Dua bulan kemudian, para perwira muda AL mendatangi PM Inukai di kamarnya tanpa menunjukkan sikap hormat. Dengan tenang sang perdana menteri lalu mengajak mereka ke ruang pertemuan. Mereka tak menggubris permintaan Inukai untuk memberi penjelasan dan berdialog. “Pada saat itu seorang rekan mereka yang telah kepanasan akibat melewati koridor masuk, dengan belati di tangan, berteriak, ‘Tak ada gunanya bicara! Tembak!’,” tulis Toland. Semua perwira muda di ruangan pun langsung menembak Inukai yang langsung tewas di tempat.
Rencana mereka membunuh artis Charlie Chaplin, yang sedang berkunjung ke Jepang dan menjadi tamu kehormatan Inukai, gagal karena saat kejadian Chaplin sedang menonton sumo bersama seorang putra Inukai. Chaplin dijadikan target karena mereka anggap sebagai simbol Inggris, tempat ditandatanganinya Naval Treaty yang mengerdilkan AL Jepang.
Baca juga: Charlie Chaplin Berkunjung ke Garut
Komplotan lalu menyerang kantor polisi dekat kediaman Inukai. Tak ada perlawanan karena hari itu Minggu, libur. Komplotan lalu bergeser ke Bank of Japan dan menggranat kantor itu. Sementara di tempat lain, konspirator lain melemparkan bom yang menghancurkan jendela-jendela sebuah gedung setelah menyebarkan selebaran.
Para anggota komplotan akhirnya menyerahkan diri. Namun alih-alih diganjar hukuman berat, simpati publik justru mengalir ke mereka. Mereka dianggap pahlawan karena telah melawan sumber permasalahan bangsa. Para perwira AL pengomplot pun mendapat hukuman amat ringan, banyak yang hanya dipindah tempat tugas.
Ketidaktegasan tersebut membuat posisi politik militer melonjak kuat dan militerisasi meluas. Kekerasan oleh militer makin sering terjadi. Dominasi militer itu pada akhirnya membawa Jepang memukul gong Perang Pasifik.
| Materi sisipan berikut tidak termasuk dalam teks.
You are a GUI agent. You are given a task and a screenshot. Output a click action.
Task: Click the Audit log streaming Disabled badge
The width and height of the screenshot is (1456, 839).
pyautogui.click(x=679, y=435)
“Pembunuhan Inukai, khususnya, efektif menandai berakhirnya pemerintahan republik di Jepang, sama seperti Insiden Mukden tahun sebelumnya menandai, dalam retrospeksi, membeloknya Jepang menuju jalur agresi dan penghancuran diri. Dari saat kematian Inukai sampai setelah Perang Dunia II, sistem pemerintahan dan pihak sipil berhenti berfungsi. Sebaliknya, suksesi perdana menteri muncul terutama dari jajaran AD dan AL. Pada saat yang sama, tuntutan militer semakin sulit ditolak,” tulis Mark Borthwick dalam Pacific Century: The Emergency of Modern Pacific Asia.